Fato esse, aliás, conhecido por todos aqueles que leem seus escritos. O elogio,
a essa altura, já se tornou lugar-comum.
Pois bem. Menos vivi do que
fiei palavras consegue
atingir uma culminância estilística de fazer inveja. O tratamento vocabular e a
estrutura frasal são notórios, considerando-se a perfeita
simetria da construção verbal. A linguagem é rica e
expressiva, sem ser piegas ou ultrapassada. (Há, entre nós, autores que
escrevem como se estivessem no século XVIII ou XIX.) O vocabulário empregado
confirma altos conhecimentos lexicográficos, sem nunca perder o foco do fato ou
do objeto narrado (descobri uma palavra que não conhecia: copelação.). E a temática, variada, é das melhores para um leitor
escritor: livros, autores, casas editoriais, academias, associações, sindicatos,
além da exposição crua de certos indivíduos e suas veleidades, mesquinharias, ilusões e desilusões
de toda sorte.
Como já mencionado, o grosso das notas se acomoda em considerações críticas
(nem sempre favoráveis) sobre romancistas, contistas, cronistas, jornalistas,
poetas, artistas plásticos, et alii. Poucos escapam da mirada corrosiva de Nilto
Maciel, que, noblesse oblige, não
deixa de lado fatos miúdos de sua vida
privada. Às vezes transpira e goteja partículas de medos, de dúvidas, de
incertezas, para entregar-se inteiro ao ato de contar histórias, agora reais,
presenciadas no cotidiano de uma vida cada vez mais medíocre e, às vezes, sem
sentido. (O desconforto do supranormal neste
mundo é gritante.)
Menos
vivi do que fiei palavras faz-se porta-voz também de sustos e inquietações, de aventuras e
desventuras do cidadão Nilto Maciel — homem comum, que trabalha, dirige
automóvel e tem obrigações sociais a cumprir. Consigna, por outro lado, uma
visão de mundo extraliterária (choro de criança, casa pequena, aparelho de tevê
ligado, pessoas dormindo na sala, etc.). Espécie de sombra a encobrir o criador
e, por contingência, dificultar o seu trabalho, toldar a sua solidão produtiva.
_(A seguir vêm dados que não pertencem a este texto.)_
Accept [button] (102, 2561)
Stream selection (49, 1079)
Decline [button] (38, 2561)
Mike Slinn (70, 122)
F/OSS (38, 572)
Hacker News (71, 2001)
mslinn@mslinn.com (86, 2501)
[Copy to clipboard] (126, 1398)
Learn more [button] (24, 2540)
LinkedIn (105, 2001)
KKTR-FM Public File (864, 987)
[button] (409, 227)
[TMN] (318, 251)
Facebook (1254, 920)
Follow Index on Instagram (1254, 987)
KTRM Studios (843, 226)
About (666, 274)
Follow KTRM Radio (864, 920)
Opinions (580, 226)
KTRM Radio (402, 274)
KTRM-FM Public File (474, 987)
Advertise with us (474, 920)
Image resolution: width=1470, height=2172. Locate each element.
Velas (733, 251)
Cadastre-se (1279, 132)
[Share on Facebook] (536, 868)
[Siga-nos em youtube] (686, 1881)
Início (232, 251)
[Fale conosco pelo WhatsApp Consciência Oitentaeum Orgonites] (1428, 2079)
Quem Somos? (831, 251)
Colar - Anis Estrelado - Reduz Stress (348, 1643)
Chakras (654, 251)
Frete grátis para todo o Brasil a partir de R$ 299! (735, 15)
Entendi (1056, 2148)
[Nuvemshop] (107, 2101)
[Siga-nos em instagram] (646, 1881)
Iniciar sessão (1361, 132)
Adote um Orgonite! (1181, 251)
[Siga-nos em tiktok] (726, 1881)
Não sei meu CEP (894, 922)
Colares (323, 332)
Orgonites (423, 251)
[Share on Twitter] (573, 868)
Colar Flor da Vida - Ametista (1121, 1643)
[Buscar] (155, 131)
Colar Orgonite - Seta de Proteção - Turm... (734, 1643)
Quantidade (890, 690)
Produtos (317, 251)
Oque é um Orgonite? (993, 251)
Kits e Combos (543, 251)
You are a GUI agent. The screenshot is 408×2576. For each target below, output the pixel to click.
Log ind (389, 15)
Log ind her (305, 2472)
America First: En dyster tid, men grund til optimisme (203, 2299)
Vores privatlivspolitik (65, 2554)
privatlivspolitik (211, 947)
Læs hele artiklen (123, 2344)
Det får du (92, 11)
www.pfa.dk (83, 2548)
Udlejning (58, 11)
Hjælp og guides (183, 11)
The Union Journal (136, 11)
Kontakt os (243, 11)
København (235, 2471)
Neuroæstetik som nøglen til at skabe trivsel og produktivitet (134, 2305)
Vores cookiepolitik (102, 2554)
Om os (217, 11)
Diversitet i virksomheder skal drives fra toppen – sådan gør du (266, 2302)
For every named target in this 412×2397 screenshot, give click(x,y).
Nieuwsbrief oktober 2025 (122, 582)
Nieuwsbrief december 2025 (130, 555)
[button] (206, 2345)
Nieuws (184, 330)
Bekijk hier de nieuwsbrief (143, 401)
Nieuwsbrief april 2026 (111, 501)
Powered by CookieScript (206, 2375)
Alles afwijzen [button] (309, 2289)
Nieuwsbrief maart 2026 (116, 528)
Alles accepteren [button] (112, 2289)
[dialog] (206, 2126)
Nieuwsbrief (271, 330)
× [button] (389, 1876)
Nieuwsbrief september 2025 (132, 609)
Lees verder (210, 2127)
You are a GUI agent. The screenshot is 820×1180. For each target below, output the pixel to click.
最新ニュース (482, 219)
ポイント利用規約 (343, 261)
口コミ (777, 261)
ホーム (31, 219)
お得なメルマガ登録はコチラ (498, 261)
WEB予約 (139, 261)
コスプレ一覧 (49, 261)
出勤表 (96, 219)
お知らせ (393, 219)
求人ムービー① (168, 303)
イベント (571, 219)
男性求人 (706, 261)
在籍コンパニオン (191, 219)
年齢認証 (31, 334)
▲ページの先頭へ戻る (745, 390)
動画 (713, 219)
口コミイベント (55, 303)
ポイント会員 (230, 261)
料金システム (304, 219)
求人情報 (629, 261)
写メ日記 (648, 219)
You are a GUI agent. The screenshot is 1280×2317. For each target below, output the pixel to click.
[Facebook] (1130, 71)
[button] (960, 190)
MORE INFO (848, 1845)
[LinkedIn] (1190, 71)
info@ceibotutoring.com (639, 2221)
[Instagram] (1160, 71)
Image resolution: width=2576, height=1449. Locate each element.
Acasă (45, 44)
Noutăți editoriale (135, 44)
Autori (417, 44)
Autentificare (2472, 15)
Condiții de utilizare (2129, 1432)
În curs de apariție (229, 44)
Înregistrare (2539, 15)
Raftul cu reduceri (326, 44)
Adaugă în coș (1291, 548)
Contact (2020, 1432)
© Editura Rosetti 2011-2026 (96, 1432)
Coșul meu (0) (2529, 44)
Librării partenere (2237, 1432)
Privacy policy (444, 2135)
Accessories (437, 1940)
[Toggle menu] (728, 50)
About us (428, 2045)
Nesse vaivém de símbolos e signos, a realidade se impõe e ameaça o universo que
lhe diz respeito, dentro de uma imagística
estritamente pessoal. E tudo é motivo de dor, angústia, sofrimento. Produzir
literatura já não basta. É preciso extrapolar a ficção e confiar a um
interlocutor silencioso o seu desassossego, as suas contradições. Poder
abrir-se, sem temor ou reserva, à confidência. Contar de suas andanças à caça
de editor, dos novos livros adquiridos, de suas reuniões sindicais, de suas
decepções com a vida lá fora, enfim.
E, assim, as
leituras e apontamentos vão abrangendo textos produzidos em outras línguas e
idiomas. Autores de vários países, embora “traduzidos” e “incompletos”. Todos
eles companheiros de jornada. Por outro lado, volta-se para a província e não
se faz de rogado, nem de bonzinho. Denuncia o poeta idiota e pedante, que não
lê poesia e se julga um novo Cruz e Sousa. O romancista que não consegue se livrar da incompetência, da falta de talento, e insiste. A escritora de infantojuvenil que
não consegue distinguir crônica de conto. E canta e decanta certa poetisa —
mulher belíssima e sensual —, mais pelas formas do corpo do que pelos versos.
Mas
o livro, para júbilo de quem realmente ama e conhece
o mundo das letras, traz no seu corpo de celulóide e sonho uma face bem
peculiar do autor de A rosa gótica: o
compromisso com a arte e o resultado de leituras e releituras dos clássicos e
dos não clássicos. Ali estão reunidos testemunhos sinceros de quem mais fiou
palavras do que viveu. Nilto Maciel entregou-se à literatura de corpo e alma e
fez dela um sacerdócio. E esse exercício permanente faz do nobre filho de
Baturité “um feiticeiro” que jamais será “devorado pelo próprio feitiço”.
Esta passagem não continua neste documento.